The awards are the country’s premier heritage awards for conservation work and have been in existence since 1969. The gold medal award is given to an individual while the gold certificate is awarded to a group or organisation. The awards recognise outstanding conservation efforts across South Africa as judged by a distinguished panel of heritage and conservation professionals. The awards are shortlisted from nominations received from HASA associates and the general public.

A gold medal was awarded to Professor John Parkington. Prof. Parkington is a remarkable scholar whose archaeological career in South Africa has spanned over 50 years. His work has primarily focused on understanding the long-term hunter-gatherer settlement in the Fynbos Biome of the Western Cape. It involves mapping, sampling, and excavation of sites across the landscape, and analysis of artefacts and ecofacts with the primary goal of understanding relationships between hunter-gatherers and this landscape around them through time. This is achieved by reconstructing life histories and social relations, settlement choices, understanding rock art and resource use over the last 150 000 years.

His work has significantly contributed towards the preservation of rock art sites in the Cederberg area and the greater Western Cape region. His efforts and research have not only focused on academic inputs but on community empowerment. In particular, this has been achieved through the Clanwilliam Living Landscape Project through which he has initiated a number of rock art conservation and guide training programmes and job creation opportunities around heritage to help uplift the community. His work in training rock art guides and heritage conservators has not only uplifted the community but it has in effect made heritage accessible to those communities most separated from it through historical inequality. The Clanwilliam Living Landscape Project, through the training of guides and their interaction with tourists, highlights important indigenous histories that are often muted in contemporary society. The Living Landscape Project was initiated in the mid-1990s driven by the move in the 1990s to communicate knowledge back into the communities from which it came from. One of the aims of the project was to raise awareness of the rich archaeological history of the region in schools. Prof. Parkington has spent over 24 years teaching children around Clanwilliam to understand how people lived in the Cederberg region thousands of years ago. His contribution to teaching and education through his deep understanding and through creative displays at the Living Landscape Project, speaks to his tireless efforts in preserving long-term social and environmental history and in making it accessible to a wider audience. The important synergy between the Living Landscape Project and his academic research resulted in raising the visibility of hunter-gatherer Stone Age archaeology in the deep past as well as in establishing links between this past and the descendant Khoesan communities in the present.

The projects he has initiated strive to put heritage conservation into the hands of the community as co-trustees and custodians in its heritage management process.
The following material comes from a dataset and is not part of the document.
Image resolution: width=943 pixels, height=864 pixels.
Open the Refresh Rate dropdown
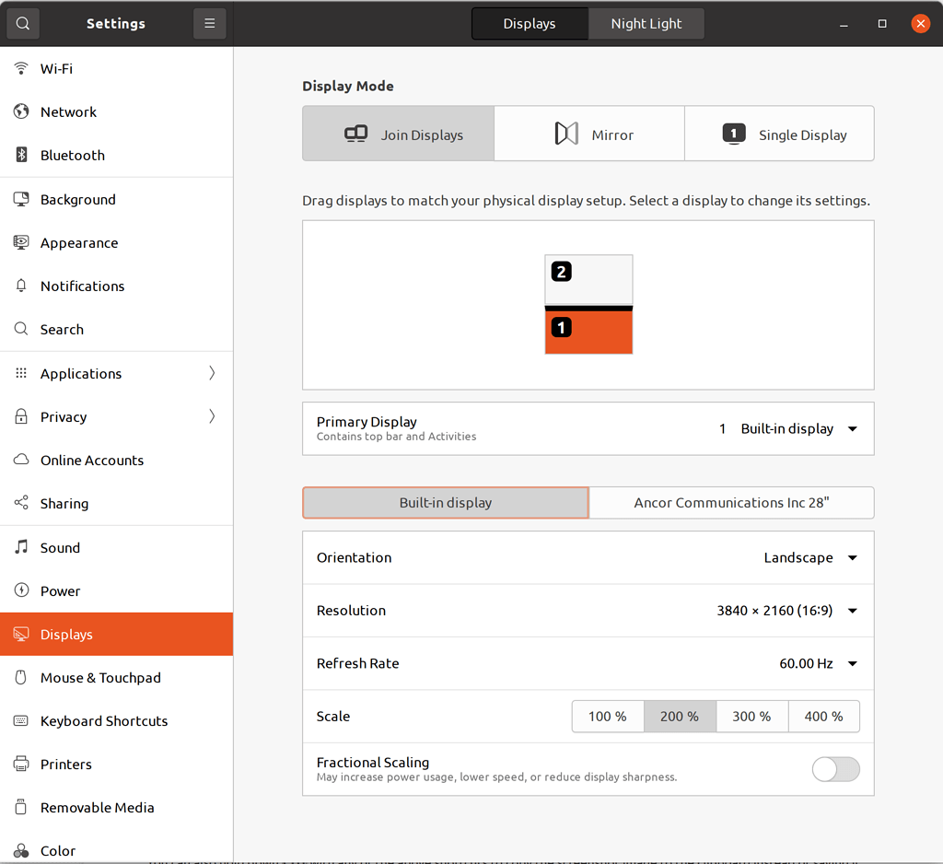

Through the Living landscape Project, his contributions have focused on making explicit the links between heritage and the Clanwilliam landscape, such as its fossils, artefacts, natural features, and ruined structures, and the passage of time. In addition, he has worked on preserving the folklore linked to Khoesan identity through collaborations with Jose De Prader-Samper and the Wild foods project. These projects have acted as catalysts to ensure the preservation of historical memory which might otherwise soon be forgotten. His work in the community in Clanwilliam and the Cederberg is unparalleled.
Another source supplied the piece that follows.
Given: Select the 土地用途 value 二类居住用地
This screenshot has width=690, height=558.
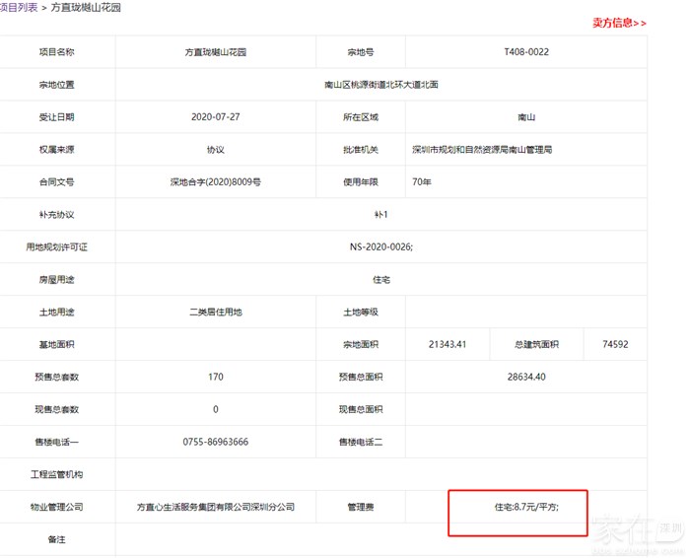Looking at the screenshot, I should coord(216,313).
Prof. Parkington has worked tirelessly and selflessly in the cause of heritage. He has been instrumental in motivating for many rock art and archaeological sites to be included as UNESCO world heritage sites. His efforts and research have not only focused on academic inputs but on community empowerment through his Clanwilliam Living Landscape Project initiative. In addition to preserving the long-term social and environmental history, he has also made it accessible to a wider audience through several very readable books which make sometimes esoteric academic facts understandable and fascinating.

In short, the Gold Medal is awarded in recognition of his significant contribution to the conservation of the National Estate; furthering of knowledge in the field of heritage studies, and the creation of public awareness of South African indigenous, intangible, archaeological and paleontological history – in verbal and written form.

 

Prof. John Parkington, Jacques Stoltz (HASA chairperson), Ms. Jomien Havenga, Prof. Kathy Munro and Jayson Augustyn-Clark. Photo: Rosette Jordaan from Theuniskraal Estate.

 

A gold certificate was awarded to the Bo-Kaap Civic and Ratepayers Association. The Association has been at the forefront of efforts to protect the heritage, living heritage, culture and traditions of the Bo-Kaap in central Cape Town. This they do within the context of growing gentrification. The group works in the belief that residents have the right to have a say in developments affecting the area. Towards this end the group spearheads the “Bridges not Barriers” campaign to resist inappropriate and insensitive development. The Association also contributes to a wider dialogue around the kind of city residents want to live in.

Among others, the Association exerted pressure that contributed towards the finalisation of a Bo-Kaap Heritage Protection Overlay Zone. It has also secured commitments from national government to have 19 national heritage sites declared. In April this year, these sites were formally gazetted by the South African Heritage Resources Agency.

The members of the organisation are all volunteers and have given countless hours to public campaigns to protect the unique heritage, culture and traditions that is the Bo-Kaap. Furthermore, the organisation does not hesitate to turn to the courts when necessary.

The adjudication committee recognises the organisation’s considerable contribution to the creation of public awareness of South African heritage and the conservation of the National Estate and awards them a gold certificate.

A Simon van der Stel certificate of merit was also awarded to Jomien Havenga. Ms. Havenga is a former employee of the Drostdy Museum in Swellendam and is one of only a handful of textile conservators left in the country. After 16 years at the museum she had to retire in 2010. However, since formal retirement she has continued to volunteer at the institution where she serves as the conservation manager of a collection spanning 65 000 items.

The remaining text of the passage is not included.